_Quoted text:_
>> Begin
For privacy reasons, Enigma can only show granular card revenue in a given period of time if the number of transactions for that business exceeds 30. For example, if a business has only 8 transactions in the month of June, Enigma's card transaction presence will be TRUE but its 1 month revenue estimate will be null. If the business has another 12 transactions in July and 12 in August for a total of 32 transactions across three months, Enigma can show a 3-month revenue estimate or June - August, but no 1-month revenue estimate for any of those months.

  • ~16 million+ businesses have card revenues going back to 2017

Time series

  • A monthly time series of historical values is available going back to 2017
  • To obtain historical data via the Enigma API, use the query parameter lookback_months

Timeliness

  • Enigma publishes a new month of data once monthly
  • New months are published 65-75 days after the end of a month (typically between the 5th and 15th of the month). For example, card revenues for the full month of January 2022 were published on April 10.

Data sources

  • Merchant Transaction Signals are derived from a panel of credit and debit card transactions. The panel is made up of over 750 million active credit and debit cards. Enigma estimates the panel covers over 40% of all credit card transactions in the US
  • The transaction data is sourced from credit card issuers (as opposed to merchant acquirers or payment processors).
  • Visit this section to learn more about the sources of our Merchant Transaction Signals

Methodology

  • Enigma creates Merchant Transaction Signals from a panel of more than 40% of all credit and debit card transactions in the US
  • Enigma tags each transaction in the panel to the business or business location it was associated with. Enigma maintains a 95%+ accuracy rate for this tagging.
    • Enigma starts by attempting to tag the transaction to a specific location.
>> End
_Records supplied:_
>> Begin
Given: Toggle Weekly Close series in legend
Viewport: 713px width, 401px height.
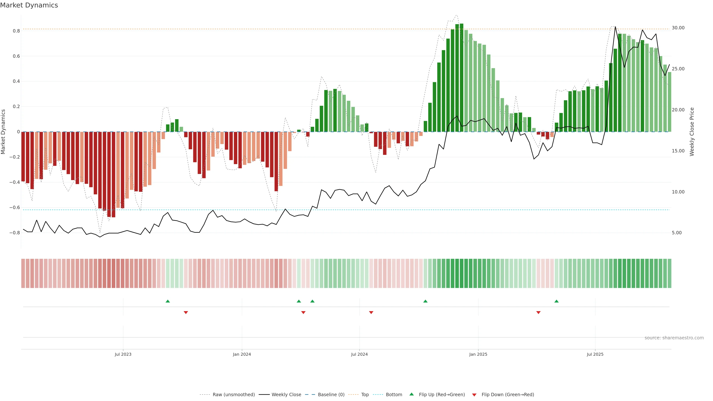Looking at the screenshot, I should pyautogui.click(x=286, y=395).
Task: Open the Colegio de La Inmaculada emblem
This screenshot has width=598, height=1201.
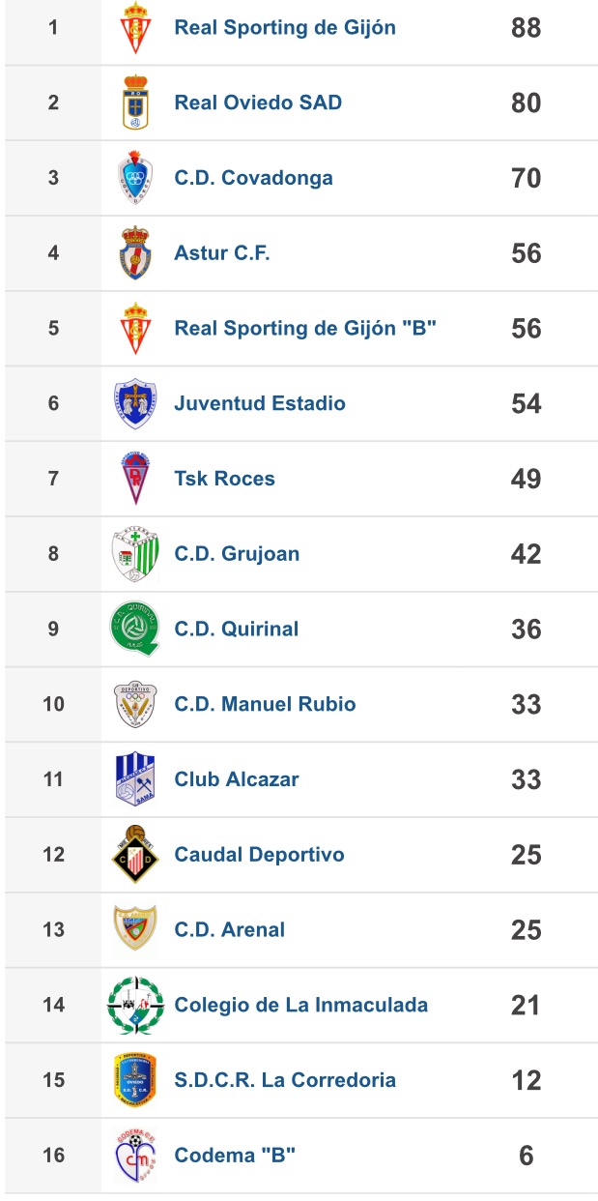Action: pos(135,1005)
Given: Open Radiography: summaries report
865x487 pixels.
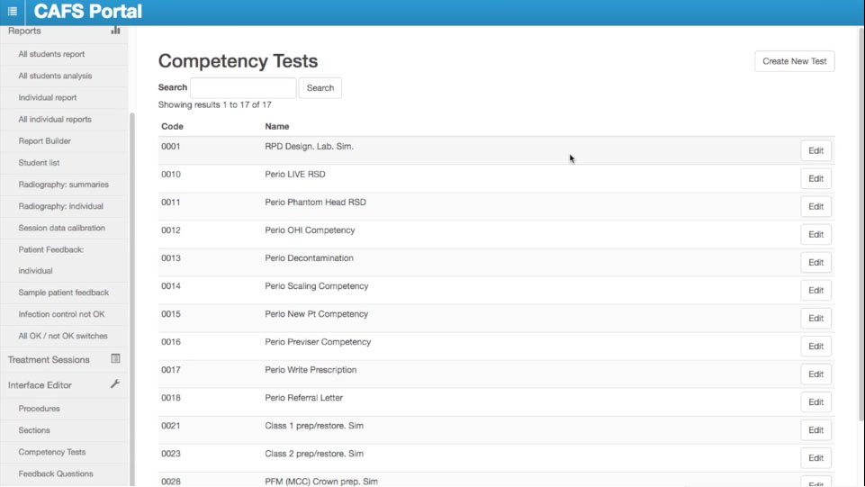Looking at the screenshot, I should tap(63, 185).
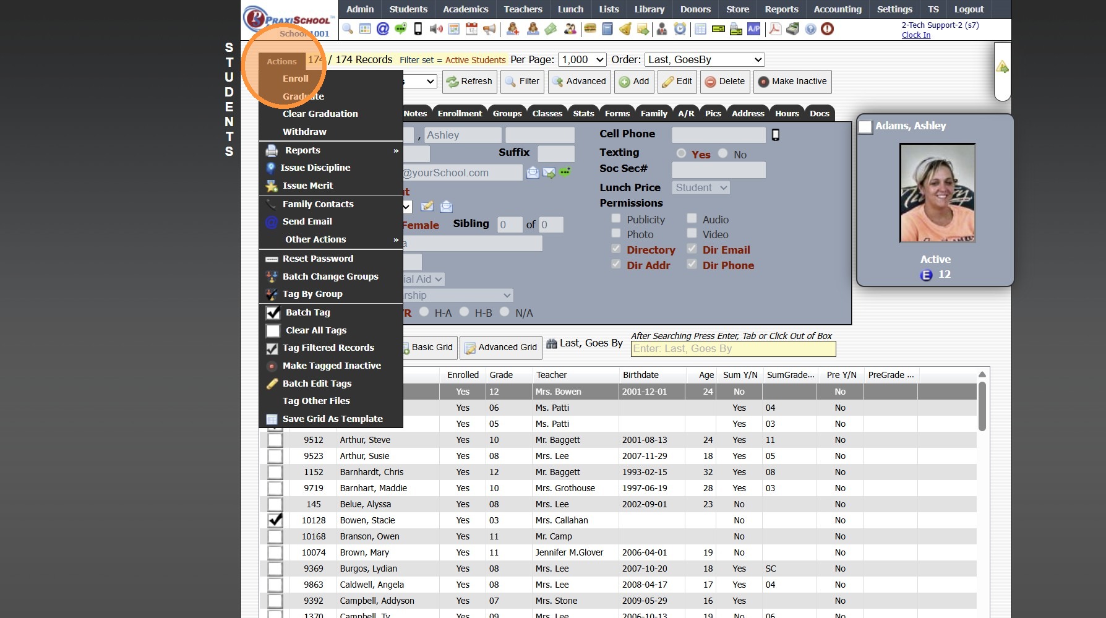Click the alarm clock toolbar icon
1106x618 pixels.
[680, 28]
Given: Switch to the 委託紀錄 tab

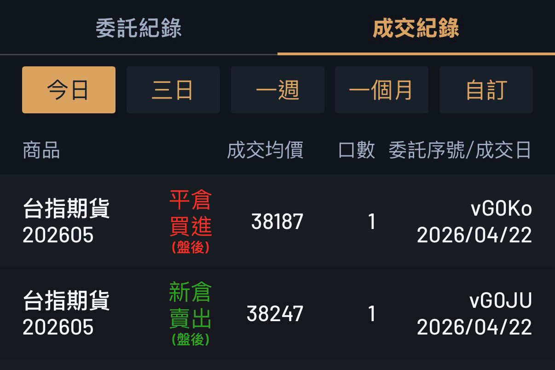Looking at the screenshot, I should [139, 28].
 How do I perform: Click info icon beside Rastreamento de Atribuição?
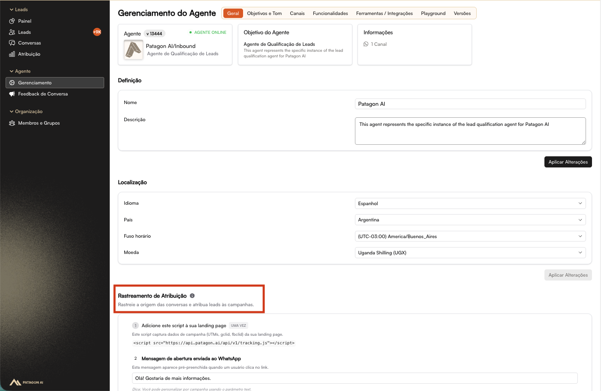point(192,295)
>> End
_Short exercise 1:_
In the text on Enigma's card revenue data, how long after the end of a month is that month's data published?
_Short exercise 2:_
Pick up the text on Enigma's card revenue data where it stops and carry on writing it.

_Output 1:_
65–75 days after the month ends.

_Output 2:_
    • If Enigma is unable to tag the transaction to a specific location, Enigma will then attempt to tag it to the business level
  • Enigma aggregates the transactions that occurred at the same business or location to arrive at aggregated panel data
  • Enigma applies a projection factor to the aggregated panel data to estimate the total revenue, transaction counts, and customer counts for that business

More detail on merchant attributions

There are many instances where the product of one brand (e.g., Colgate-Palmolive toothpaste) is sold by another brand (e.g., Wal-Mart). Enigma will usually attribute revenue to wherever the end consumer swiped their credit card – e.g., in the example above, a consumer card swipe for Colgate toothpaste at Wal-Mart would show up as Wal-Mart revenue. Here are a few other examples:

Third- party purchasing/ordering platforms:

  • In many instances, transactions occur through third-party platforms. For example, a restaurant may receive a pick-up order through Uber Eats or Doordash. Enigma’s goal is to tag the transactions to the merchant providing the good or service, not the platform.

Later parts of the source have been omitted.